[Collected data entries]
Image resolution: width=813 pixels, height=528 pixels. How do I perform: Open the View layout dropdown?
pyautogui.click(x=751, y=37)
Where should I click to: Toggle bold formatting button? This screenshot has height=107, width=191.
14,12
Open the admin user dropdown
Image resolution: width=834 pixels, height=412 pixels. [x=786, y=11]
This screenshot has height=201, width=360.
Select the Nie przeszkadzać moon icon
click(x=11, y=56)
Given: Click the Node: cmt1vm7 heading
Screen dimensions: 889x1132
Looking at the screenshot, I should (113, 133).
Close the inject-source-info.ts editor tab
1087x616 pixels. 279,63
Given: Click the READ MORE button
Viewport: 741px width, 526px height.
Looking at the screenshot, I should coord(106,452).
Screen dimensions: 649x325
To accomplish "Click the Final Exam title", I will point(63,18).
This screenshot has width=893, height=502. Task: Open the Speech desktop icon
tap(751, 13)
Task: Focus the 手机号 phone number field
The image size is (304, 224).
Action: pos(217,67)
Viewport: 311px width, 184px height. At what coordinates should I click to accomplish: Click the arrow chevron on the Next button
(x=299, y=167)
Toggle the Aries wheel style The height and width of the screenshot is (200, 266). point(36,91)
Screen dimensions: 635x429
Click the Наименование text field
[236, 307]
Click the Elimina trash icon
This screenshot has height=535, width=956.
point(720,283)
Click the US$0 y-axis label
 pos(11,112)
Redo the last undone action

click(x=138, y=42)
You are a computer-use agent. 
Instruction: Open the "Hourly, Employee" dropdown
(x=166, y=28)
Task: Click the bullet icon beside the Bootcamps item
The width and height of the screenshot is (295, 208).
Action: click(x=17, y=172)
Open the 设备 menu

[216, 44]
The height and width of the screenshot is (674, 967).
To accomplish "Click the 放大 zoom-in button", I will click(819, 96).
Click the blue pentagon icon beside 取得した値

**Assignment:** Each line of the entries above that includes "Given" counts once; state how many such lines there are, with the number as the only answer.

**Exercise answer:** 2